* _Items_:
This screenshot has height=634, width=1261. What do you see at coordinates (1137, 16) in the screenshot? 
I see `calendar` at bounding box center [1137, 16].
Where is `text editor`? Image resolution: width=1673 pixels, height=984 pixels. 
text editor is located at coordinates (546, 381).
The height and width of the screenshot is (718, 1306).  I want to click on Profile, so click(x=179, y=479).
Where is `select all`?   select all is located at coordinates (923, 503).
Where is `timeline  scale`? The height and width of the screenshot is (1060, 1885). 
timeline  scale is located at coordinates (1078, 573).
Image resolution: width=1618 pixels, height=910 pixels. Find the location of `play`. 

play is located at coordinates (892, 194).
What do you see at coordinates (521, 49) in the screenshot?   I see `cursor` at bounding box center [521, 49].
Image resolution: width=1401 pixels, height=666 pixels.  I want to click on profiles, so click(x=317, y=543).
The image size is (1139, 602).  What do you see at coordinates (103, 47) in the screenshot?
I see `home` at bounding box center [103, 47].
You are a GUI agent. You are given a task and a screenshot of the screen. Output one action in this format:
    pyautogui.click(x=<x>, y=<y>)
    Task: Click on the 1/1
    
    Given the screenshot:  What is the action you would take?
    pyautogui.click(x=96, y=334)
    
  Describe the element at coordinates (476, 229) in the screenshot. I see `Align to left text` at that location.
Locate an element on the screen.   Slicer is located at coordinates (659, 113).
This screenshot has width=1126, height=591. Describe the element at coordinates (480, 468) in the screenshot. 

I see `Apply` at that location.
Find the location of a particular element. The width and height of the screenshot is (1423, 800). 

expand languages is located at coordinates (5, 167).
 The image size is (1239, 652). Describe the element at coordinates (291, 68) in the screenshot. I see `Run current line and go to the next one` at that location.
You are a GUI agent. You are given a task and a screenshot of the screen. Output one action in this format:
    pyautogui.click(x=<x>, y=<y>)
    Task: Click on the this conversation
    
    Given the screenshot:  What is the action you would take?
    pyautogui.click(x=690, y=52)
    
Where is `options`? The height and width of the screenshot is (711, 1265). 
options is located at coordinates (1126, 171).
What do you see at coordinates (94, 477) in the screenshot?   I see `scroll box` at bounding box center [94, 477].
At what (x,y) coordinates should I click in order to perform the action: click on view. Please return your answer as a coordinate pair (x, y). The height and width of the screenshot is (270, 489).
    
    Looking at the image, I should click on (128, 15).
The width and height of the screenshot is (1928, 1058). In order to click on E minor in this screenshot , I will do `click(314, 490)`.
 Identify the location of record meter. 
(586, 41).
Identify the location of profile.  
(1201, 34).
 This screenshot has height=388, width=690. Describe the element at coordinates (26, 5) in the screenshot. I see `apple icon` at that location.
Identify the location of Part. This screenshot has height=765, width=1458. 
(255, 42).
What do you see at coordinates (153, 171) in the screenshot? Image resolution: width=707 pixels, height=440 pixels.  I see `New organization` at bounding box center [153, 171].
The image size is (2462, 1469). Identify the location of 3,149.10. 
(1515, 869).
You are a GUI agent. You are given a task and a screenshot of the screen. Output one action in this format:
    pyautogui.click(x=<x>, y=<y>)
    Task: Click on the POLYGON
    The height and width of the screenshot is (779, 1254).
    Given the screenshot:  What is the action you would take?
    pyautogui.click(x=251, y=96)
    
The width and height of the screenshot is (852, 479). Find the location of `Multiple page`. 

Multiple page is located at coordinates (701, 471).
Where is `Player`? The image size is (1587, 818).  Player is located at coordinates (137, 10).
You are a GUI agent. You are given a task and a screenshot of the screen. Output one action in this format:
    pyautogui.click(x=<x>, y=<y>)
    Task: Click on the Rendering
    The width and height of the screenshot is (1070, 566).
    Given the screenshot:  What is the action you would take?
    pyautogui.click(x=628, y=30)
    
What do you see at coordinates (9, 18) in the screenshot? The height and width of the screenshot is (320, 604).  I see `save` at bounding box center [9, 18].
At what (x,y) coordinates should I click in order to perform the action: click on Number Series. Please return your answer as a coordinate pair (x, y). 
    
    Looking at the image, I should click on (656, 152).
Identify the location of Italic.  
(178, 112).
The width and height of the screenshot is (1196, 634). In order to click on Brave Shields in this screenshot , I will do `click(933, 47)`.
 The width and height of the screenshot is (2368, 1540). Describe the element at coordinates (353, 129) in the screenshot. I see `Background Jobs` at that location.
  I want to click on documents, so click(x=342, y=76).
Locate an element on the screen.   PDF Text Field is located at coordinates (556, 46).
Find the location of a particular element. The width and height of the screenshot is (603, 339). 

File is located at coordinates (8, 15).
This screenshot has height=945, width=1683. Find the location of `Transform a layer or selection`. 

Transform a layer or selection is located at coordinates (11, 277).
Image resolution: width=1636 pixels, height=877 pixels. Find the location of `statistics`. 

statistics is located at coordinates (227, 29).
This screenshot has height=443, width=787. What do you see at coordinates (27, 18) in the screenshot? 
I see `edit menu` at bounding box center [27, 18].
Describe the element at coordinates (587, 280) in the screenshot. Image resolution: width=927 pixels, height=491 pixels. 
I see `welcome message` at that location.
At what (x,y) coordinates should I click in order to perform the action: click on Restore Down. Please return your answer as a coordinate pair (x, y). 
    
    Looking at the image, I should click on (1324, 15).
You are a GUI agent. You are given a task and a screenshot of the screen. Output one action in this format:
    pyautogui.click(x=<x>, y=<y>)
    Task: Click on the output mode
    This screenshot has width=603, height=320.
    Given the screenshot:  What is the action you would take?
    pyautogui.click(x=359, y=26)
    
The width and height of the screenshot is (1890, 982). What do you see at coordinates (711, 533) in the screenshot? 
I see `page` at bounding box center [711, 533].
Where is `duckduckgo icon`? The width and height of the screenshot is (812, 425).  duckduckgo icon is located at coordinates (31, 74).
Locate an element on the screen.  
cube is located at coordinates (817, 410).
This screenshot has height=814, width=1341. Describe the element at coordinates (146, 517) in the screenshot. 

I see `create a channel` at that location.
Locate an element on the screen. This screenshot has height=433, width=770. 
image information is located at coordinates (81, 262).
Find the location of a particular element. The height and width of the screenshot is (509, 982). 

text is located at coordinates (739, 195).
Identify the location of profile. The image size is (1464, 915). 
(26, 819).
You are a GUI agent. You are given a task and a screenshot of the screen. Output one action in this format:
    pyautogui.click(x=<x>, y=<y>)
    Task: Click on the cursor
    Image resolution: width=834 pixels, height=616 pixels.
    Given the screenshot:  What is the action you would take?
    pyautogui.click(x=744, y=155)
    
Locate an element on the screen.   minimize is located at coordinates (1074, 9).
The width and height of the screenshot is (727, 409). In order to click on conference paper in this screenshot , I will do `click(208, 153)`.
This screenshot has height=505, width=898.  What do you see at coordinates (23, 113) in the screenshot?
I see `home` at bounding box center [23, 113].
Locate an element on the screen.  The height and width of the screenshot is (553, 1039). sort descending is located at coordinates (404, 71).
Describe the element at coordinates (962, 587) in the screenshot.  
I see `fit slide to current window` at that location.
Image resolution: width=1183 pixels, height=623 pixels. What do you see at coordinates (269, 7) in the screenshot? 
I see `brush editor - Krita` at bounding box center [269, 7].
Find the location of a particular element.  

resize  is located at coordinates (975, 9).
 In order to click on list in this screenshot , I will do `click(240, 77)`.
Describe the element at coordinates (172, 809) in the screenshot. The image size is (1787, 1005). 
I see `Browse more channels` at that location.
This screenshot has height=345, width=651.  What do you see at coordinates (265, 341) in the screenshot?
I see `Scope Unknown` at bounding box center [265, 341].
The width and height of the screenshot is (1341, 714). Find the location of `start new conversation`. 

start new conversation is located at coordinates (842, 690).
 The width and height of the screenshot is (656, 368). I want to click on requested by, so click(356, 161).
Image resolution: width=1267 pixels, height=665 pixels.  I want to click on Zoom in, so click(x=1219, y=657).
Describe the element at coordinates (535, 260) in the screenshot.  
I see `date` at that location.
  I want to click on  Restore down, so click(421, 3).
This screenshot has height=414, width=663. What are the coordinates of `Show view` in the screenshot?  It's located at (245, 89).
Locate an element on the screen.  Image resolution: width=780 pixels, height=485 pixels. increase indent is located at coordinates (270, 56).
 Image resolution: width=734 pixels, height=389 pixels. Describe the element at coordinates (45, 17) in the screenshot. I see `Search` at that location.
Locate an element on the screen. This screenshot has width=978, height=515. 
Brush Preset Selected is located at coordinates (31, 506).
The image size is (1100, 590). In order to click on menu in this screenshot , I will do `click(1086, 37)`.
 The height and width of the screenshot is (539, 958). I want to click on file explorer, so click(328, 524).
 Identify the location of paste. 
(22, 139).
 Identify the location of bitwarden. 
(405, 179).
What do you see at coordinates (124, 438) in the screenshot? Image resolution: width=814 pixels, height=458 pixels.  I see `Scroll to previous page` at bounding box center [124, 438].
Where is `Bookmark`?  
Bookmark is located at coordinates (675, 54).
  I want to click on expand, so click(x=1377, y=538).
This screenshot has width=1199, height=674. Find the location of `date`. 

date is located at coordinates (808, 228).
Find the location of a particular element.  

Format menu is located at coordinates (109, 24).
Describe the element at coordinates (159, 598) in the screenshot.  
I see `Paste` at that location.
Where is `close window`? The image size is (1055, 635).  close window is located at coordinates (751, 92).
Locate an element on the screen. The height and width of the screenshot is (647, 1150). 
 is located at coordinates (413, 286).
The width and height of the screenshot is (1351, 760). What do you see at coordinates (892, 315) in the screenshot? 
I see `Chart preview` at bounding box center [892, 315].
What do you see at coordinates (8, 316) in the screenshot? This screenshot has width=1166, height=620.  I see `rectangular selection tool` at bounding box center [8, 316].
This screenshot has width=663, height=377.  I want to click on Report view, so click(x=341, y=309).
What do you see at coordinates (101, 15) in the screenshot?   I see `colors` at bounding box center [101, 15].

* _The exercise_: Copy out, word for word, the records starting with the line that contains "What do you see at coordinates (9, 18)" and going through the line that contains "(178, 112).".

* _Exercise result_:
What do you see at coordinates (9, 18) in the screenshot? The height and width of the screenshot is (320, 604).  I see `save` at bounding box center [9, 18].
At what (x,y) coordinates should I click in order to perform the action: click on Number Series. Please return your answer as a coordinate pair (x, y). 
    
    Looking at the image, I should click on (656, 152).
Identify the location of Italic.  
(178, 112).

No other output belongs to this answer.